Stored data
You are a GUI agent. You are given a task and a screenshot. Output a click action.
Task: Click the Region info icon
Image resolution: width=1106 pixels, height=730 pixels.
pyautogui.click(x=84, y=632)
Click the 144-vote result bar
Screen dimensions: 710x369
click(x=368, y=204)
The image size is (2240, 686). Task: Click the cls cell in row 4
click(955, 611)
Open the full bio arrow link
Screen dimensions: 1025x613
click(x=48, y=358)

Exercise objective:
A word-for-word copy of all the entries above is required.

Exercise answer:
You are a GUI agent. You are given a task and a screenshot. Output a click action.
Task: Click the Region info icon
Image resolution: width=1106 pixels, height=730 pixels.
pyautogui.click(x=84, y=632)
Click the 144-vote result bar
Screen dimensions: 710x369
click(x=368, y=204)
The image size is (2240, 686). Task: Click the cls cell in row 4
click(955, 611)
Open the full bio arrow link
Screen dimensions: 1025x613
click(x=48, y=358)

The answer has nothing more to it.